Copy every line of the data that includes the string "This".

Stored data entries:
┌────────
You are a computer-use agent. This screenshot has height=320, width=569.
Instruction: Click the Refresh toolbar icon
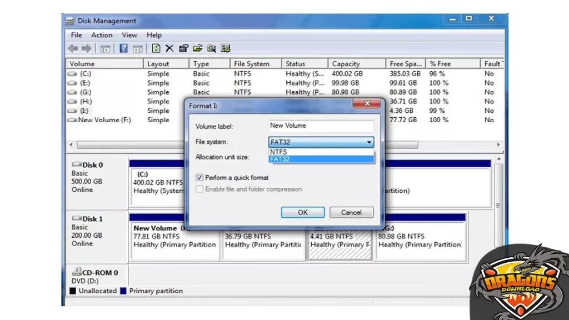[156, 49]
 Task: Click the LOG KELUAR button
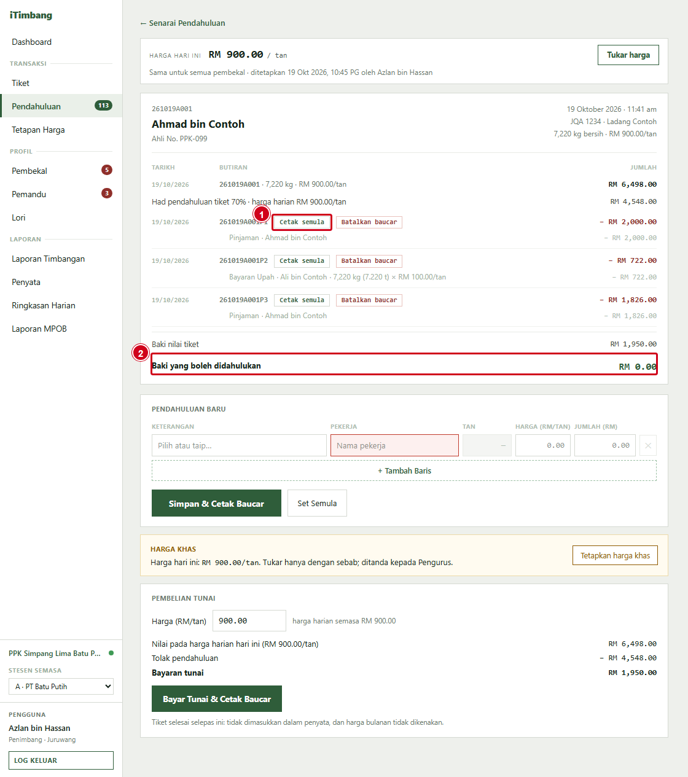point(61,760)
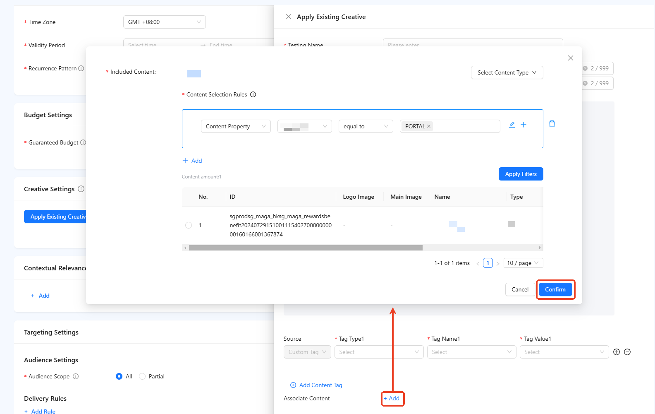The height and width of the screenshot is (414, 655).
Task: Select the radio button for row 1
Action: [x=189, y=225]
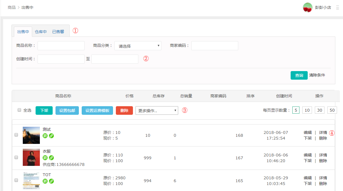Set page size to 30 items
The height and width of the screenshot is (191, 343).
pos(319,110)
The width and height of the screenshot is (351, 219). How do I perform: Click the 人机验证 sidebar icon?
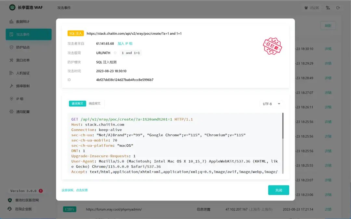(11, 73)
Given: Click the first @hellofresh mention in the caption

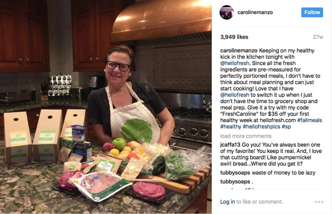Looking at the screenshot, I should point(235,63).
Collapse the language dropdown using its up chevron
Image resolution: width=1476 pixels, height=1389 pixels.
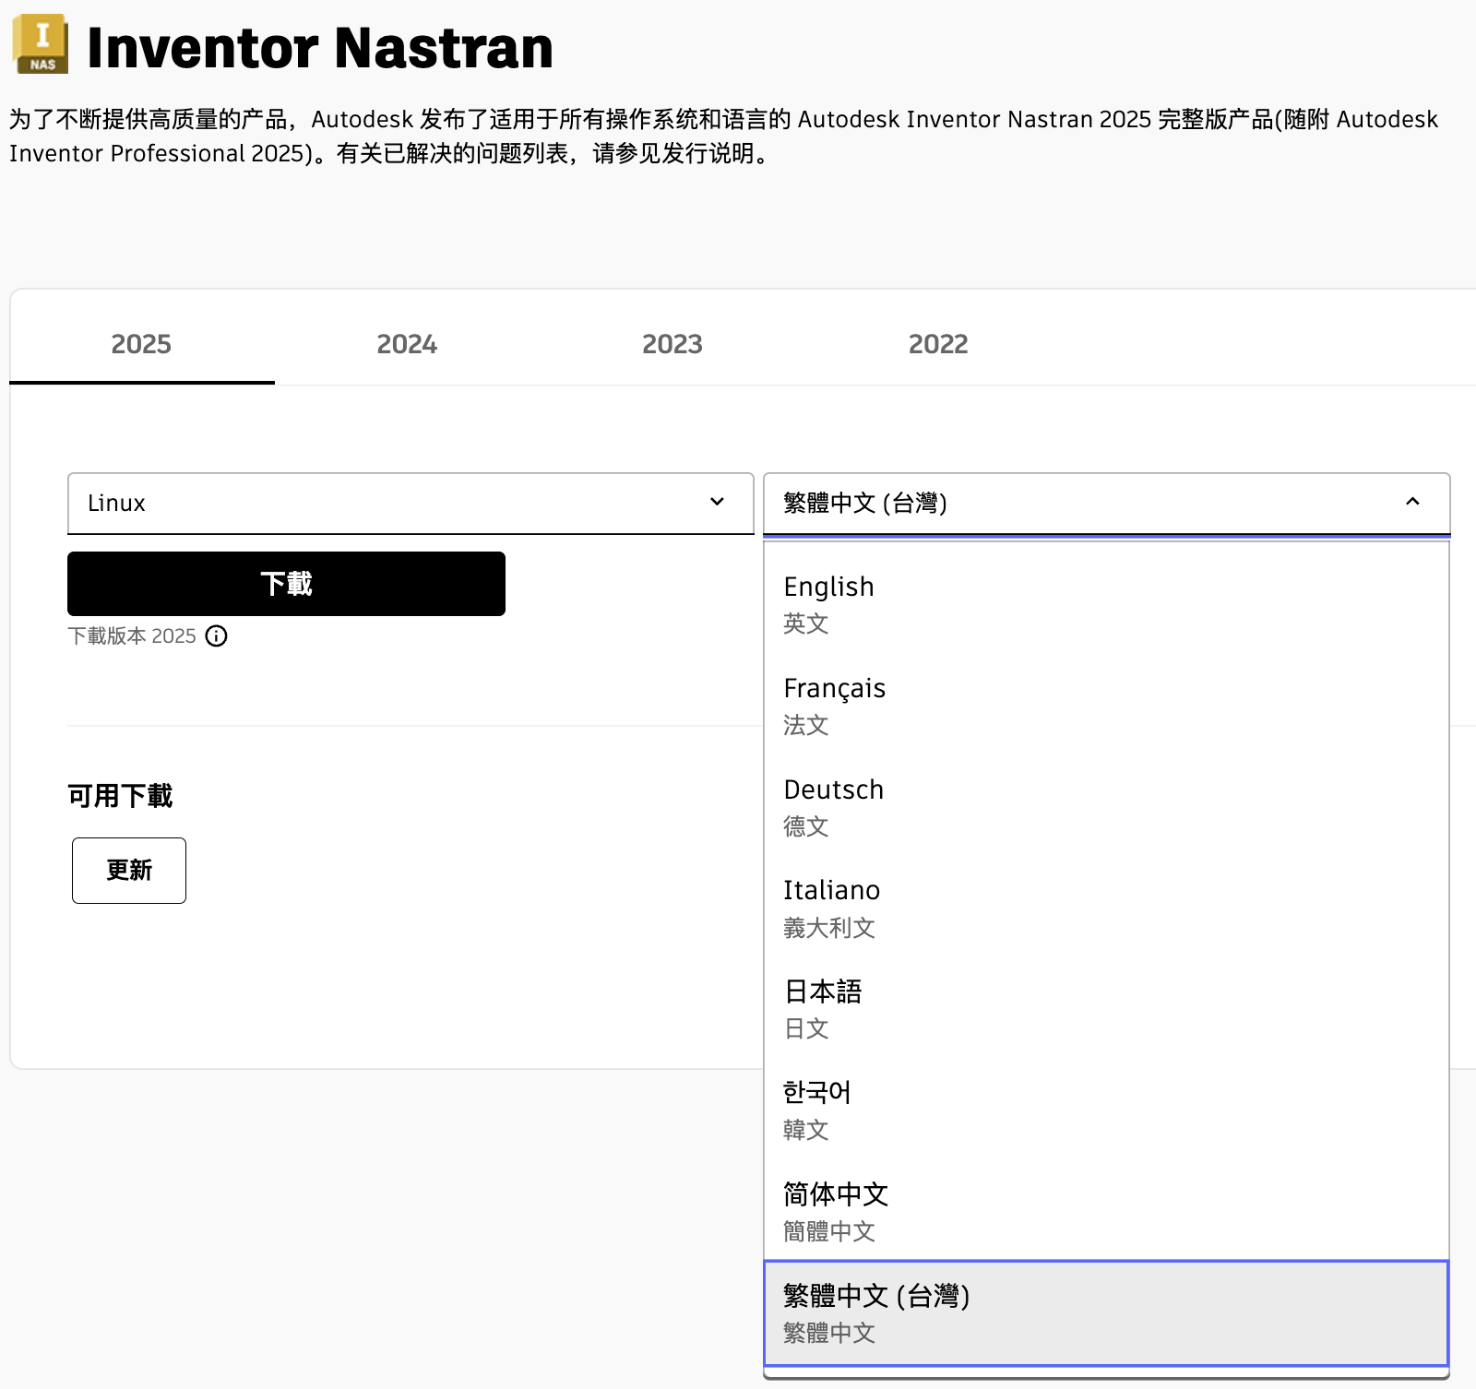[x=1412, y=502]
└────────
┌────────
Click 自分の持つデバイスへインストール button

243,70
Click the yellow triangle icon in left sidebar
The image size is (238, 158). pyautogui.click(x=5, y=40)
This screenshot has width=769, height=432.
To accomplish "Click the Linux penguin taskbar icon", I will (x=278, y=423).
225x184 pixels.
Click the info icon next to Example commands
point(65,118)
└────────
Solution to the exercise:
You are a computer-use agent. This screenshot has height=320, width=569.
This screenshot has width=769, height=432.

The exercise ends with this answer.